There is limited information regarding nonmalignant conditions that could lead to an increase in serum HER2. Molina et al. [17] investigated the serum HER2 levels in patients with benign disease. The study included 40 patients with benign breast diseases, 26 with liver cirrhosis, 14 with renal failure, 16 with benign lung disease, 6 with lupus, 5 with peptic ulcer, and 4 patients with other benign diseases. Abnormal serum HER2 levels were found in 38.5% of patients with liver cirrhosis (10/26 patients). Other patients with benign disease did not have serum HER2 levels >15 U/mL. Motoo et al. [18] evaluated serum HER2 levels in patients with digestive disease. At their cutoff value of 17 U/mL, 63.3% of patients with liver cirrhosis, 43.2% of those with chronic hepatitis, 42.9% of those with acute hepatitis, and 42.8% of those with other liver diseases had HER2 positive serum. The manufacturer's instructions recommend careful interpretation of these results in patients with bilirubinemia. However, in our study cohort, there were no patients with bilirubinemia. Since serum AST and ALT levels were positively associated with serum HER2 levels, we analyzed the sensitivity of serum HER2 after the exclusion of patients with abnormal AST/ALT levels without metastasis. The sensitivity of serum HER2 increased to 57.1% following the exclusion of all patients demonstrating high AST or ALT, chronic hepatitis, or liver cirrhosis.

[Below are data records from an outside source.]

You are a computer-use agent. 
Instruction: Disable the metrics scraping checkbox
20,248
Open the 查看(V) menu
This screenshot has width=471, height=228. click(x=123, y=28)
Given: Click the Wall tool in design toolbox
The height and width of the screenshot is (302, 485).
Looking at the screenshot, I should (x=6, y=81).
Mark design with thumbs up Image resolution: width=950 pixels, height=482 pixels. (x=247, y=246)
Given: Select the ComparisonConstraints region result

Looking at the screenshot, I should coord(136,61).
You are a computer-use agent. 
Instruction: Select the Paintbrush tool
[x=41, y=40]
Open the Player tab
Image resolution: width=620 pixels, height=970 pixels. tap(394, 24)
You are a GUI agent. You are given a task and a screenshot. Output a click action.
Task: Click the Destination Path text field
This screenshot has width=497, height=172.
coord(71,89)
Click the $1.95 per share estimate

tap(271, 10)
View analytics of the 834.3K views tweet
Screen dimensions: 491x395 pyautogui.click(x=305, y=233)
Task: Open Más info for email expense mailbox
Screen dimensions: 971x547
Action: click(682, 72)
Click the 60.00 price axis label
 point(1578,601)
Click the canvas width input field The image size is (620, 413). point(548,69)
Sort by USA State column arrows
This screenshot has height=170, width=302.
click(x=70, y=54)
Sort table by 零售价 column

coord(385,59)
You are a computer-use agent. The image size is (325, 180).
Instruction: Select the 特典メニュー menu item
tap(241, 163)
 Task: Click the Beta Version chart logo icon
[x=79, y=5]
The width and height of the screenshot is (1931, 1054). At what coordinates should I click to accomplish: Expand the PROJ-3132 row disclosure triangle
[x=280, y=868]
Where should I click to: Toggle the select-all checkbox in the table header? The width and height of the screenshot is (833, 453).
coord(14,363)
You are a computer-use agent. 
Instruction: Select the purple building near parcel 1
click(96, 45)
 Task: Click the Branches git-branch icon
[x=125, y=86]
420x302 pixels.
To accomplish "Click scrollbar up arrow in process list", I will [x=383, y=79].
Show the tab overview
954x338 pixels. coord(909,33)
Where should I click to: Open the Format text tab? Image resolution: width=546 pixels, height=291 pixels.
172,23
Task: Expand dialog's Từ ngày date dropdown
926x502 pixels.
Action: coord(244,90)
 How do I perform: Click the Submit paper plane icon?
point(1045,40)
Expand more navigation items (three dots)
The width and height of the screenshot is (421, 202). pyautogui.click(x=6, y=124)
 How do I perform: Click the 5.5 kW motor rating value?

This study has certain limitations, one of which is the short follow-up period. The median follow-up period was 27.7 months, and events occurred in 24 patients (9.1%). Although the sensitivity of serum HER2 for detecting disease recurrence in this study was 37.5%, long-term follow-up may be necessary to further evaluate the true value of serum HER2 as a tumor marker in early breast cancer patients. In addition, although there was a significant association between serum HER2 and serum AST/ALT levels, this finding is difficult to translate to clinical practice because the increase in AST/ALT was mild, and there was no accompanying bilirubinemia. Taken together, these limitations, along with the high cost of serum HER2 measurement, may restrict the application of serum HER2 measurements for clinical applications.

In conclusion, the measurement of serial serum HER2 levels might be a possible method for the detection of disease recurrence in carefully selected HER2-positive breast cancer patients. Elevated serum HER2 levels should be interpreted carefully in patients with high serum AST or ALT levels, as this is associated with a high false positive rate. Although the results of this study indicate that the exclusion of patients with high AST levels, high ALT levels, or chronic liver disease could improve the sensitivity and specificity when measuring serum HER2 levels, there is only a small increase in the sensitivity and specificity values for CEA and CA 15-3 levels. Physicians should, therefore, take into account that the measurement of CEA and CA 15-3 is not recommended for routine surveillance of breast cancer patients after primary therapy, as specified in globally accepted guidelines, including those of the American Society of Clinical Oncology [7]. However, prospective randomized trials could be helpful to validate the use of routine surveillance of serum HER2 in HER2-positive breast cancer patients after primary treatment.